- [要做的事]:
把下面所有条目一字不差地抄一遍。

#### 资料部分 ####

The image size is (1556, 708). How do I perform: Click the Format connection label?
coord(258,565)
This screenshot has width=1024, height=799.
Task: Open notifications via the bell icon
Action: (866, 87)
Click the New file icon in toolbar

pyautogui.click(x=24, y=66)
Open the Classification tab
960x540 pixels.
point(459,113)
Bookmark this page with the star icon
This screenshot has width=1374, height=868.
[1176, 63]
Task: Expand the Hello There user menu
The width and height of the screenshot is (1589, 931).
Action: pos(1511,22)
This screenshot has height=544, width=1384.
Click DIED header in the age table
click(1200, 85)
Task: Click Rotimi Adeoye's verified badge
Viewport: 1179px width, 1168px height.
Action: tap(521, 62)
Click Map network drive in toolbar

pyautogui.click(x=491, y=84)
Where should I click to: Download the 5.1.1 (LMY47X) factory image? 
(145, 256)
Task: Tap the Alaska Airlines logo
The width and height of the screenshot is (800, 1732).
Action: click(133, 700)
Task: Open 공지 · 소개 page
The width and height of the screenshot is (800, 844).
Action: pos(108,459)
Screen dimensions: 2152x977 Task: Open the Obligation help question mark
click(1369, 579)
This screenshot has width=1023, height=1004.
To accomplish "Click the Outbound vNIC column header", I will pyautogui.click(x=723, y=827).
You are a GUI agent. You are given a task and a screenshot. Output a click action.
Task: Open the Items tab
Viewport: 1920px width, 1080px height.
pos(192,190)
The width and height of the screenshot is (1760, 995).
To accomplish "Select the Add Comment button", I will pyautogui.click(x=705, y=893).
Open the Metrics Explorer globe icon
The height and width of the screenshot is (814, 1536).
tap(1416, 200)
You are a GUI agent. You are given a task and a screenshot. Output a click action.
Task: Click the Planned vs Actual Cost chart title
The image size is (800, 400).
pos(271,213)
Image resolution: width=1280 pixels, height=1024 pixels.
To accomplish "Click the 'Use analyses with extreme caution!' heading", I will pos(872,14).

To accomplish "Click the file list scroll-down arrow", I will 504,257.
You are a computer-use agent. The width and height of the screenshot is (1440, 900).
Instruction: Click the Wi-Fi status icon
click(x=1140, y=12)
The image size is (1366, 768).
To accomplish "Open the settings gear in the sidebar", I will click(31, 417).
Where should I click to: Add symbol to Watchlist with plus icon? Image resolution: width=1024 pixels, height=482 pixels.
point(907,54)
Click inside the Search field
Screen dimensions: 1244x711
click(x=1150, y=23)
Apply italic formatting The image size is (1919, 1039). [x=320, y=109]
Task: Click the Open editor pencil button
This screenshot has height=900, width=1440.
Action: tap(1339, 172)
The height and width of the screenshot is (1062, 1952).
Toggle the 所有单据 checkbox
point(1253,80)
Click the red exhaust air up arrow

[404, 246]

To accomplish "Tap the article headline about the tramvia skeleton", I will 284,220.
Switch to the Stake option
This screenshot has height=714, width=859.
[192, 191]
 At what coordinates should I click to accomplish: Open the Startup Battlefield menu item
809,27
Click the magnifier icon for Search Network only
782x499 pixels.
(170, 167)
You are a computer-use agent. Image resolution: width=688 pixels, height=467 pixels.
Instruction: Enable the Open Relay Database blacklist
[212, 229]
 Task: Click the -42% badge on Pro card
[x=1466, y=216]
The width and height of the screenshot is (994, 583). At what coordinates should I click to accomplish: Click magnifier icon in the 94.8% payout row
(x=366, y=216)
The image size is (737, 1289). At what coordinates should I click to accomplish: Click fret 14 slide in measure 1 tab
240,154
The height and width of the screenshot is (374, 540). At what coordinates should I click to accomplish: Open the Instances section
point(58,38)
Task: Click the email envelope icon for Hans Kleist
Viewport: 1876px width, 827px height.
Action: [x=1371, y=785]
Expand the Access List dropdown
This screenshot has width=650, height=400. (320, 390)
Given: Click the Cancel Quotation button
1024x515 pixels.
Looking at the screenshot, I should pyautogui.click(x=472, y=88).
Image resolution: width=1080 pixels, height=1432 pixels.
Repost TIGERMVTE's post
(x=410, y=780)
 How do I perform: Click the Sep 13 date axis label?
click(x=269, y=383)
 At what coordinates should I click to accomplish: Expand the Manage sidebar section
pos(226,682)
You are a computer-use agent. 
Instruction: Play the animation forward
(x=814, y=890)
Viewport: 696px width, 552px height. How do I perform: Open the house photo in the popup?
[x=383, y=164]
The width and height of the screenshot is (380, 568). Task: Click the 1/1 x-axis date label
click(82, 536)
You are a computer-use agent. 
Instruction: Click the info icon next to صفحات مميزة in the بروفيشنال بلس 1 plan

####

- [答案]:
The image size is (1556, 708). How do I perform: Click the Format connection label?
coord(258,565)
This screenshot has width=1024, height=799.
Task: Open notifications via the bell icon
Action: (866, 87)
Click the New file icon in toolbar

pyautogui.click(x=24, y=66)
Open the Classification tab
960x540 pixels.
point(459,113)
Bookmark this page with the star icon
This screenshot has width=1374, height=868.
[1176, 63]
Task: Expand the Hello There user menu
The width and height of the screenshot is (1589, 931).
Action: pos(1511,22)
This screenshot has height=544, width=1384.
Click DIED header in the age table
click(1200, 85)
Task: Click Rotimi Adeoye's verified badge
Viewport: 1179px width, 1168px height.
Action: tap(521, 62)
Click Map network drive in toolbar

pyautogui.click(x=491, y=84)
Where should I click to: Download the 5.1.1 (LMY47X) factory image? 
(145, 256)
Task: Tap the Alaska Airlines logo
The width and height of the screenshot is (800, 1732).
Action: click(133, 700)
Task: Open 공지 · 소개 page
The width and height of the screenshot is (800, 844).
Action: pos(108,459)
Screen dimensions: 2152x977 Task: Open the Obligation help question mark
click(1369, 579)
This screenshot has width=1023, height=1004.
To accomplish "Click the Outbound vNIC column header", I will pyautogui.click(x=723, y=827).
You are a GUI agent. You are given a task and a screenshot. Output a click action.
Task: Open the Items tab
Viewport: 1920px width, 1080px height.
pos(192,190)
The width and height of the screenshot is (1760, 995).
To accomplish "Select the Add Comment button", I will pyautogui.click(x=705, y=893).
Open the Metrics Explorer globe icon
The height and width of the screenshot is (814, 1536).
tap(1416, 200)
You are a GUI agent. You are given a task and a screenshot. Output a click action.
Task: Click the Planned vs Actual Cost chart title
The image size is (800, 400).
pos(271,213)
Image resolution: width=1280 pixels, height=1024 pixels.
To accomplish "Click the 'Use analyses with extreme caution!' heading", I will pos(872,14).

To accomplish "Click the file list scroll-down arrow", I will 504,257.
You are a computer-use agent. The width and height of the screenshot is (1440, 900).
Instruction: Click the Wi-Fi status icon
click(x=1140, y=12)
The image size is (1366, 768).
To accomplish "Open the settings gear in the sidebar", I will click(31, 417).
Where should I click to: Add symbol to Watchlist with plus icon? Image resolution: width=1024 pixels, height=482 pixels.
point(907,54)
Click inside the Search field
Screen dimensions: 1244x711
click(x=1150, y=23)
Apply italic formatting The image size is (1919, 1039). [x=320, y=109]
Task: Click the Open editor pencil button
This screenshot has height=900, width=1440.
Action: tap(1339, 172)
The height and width of the screenshot is (1062, 1952).
Toggle the 所有单据 checkbox
point(1253,80)
Click the red exhaust air up arrow

[404, 246]

To accomplish "Tap the article headline about the tramvia skeleton", I will 284,220.
Switch to the Stake option
This screenshot has height=714, width=859.
[192, 191]
 At what coordinates should I click to accomplish: Open the Startup Battlefield menu item
809,27
Click the magnifier icon for Search Network only
782x499 pixels.
(170, 167)
You are a computer-use agent. Image resolution: width=688 pixels, height=467 pixels.
Instruction: Enable the Open Relay Database blacklist
[212, 229]
 Task: Click the -42% badge on Pro card
[x=1466, y=216]
The width and height of the screenshot is (994, 583). At what coordinates should I click to accomplish: Click magnifier icon in the 94.8% payout row
(x=366, y=216)
The image size is (737, 1289). At what coordinates should I click to accomplish: Click fret 14 slide in measure 1 tab
240,154
The height and width of the screenshot is (374, 540). At what coordinates should I click to accomplish: Open the Instances section
point(58,38)
Task: Click the email envelope icon for Hans Kleist
Viewport: 1876px width, 827px height.
Action: [x=1371, y=785]
Expand the Access List dropdown
This screenshot has width=650, height=400. (320, 390)
Given: Click the Cancel Quotation button
1024x515 pixels.
Looking at the screenshot, I should pyautogui.click(x=472, y=88).
Image resolution: width=1080 pixels, height=1432 pixels.
Repost TIGERMVTE's post
(x=410, y=780)
 How do I perform: Click the Sep 13 date axis label?
click(x=269, y=383)
 At what coordinates should I click to accomplish: Expand the Manage sidebar section
pos(226,682)
You are a computer-use agent. 
Instruction: Play the animation forward
(x=814, y=890)
Viewport: 696px width, 552px height. How do I perform: Open the house photo in the popup?
[x=383, y=164]
The width and height of the screenshot is (380, 568). Task: Click the 1/1 x-axis date label
click(82, 536)
You are a computer-use agent. 
Instruction: Click the info icon next to صفحات مميزة in the بروفيشنال بلس 1 plan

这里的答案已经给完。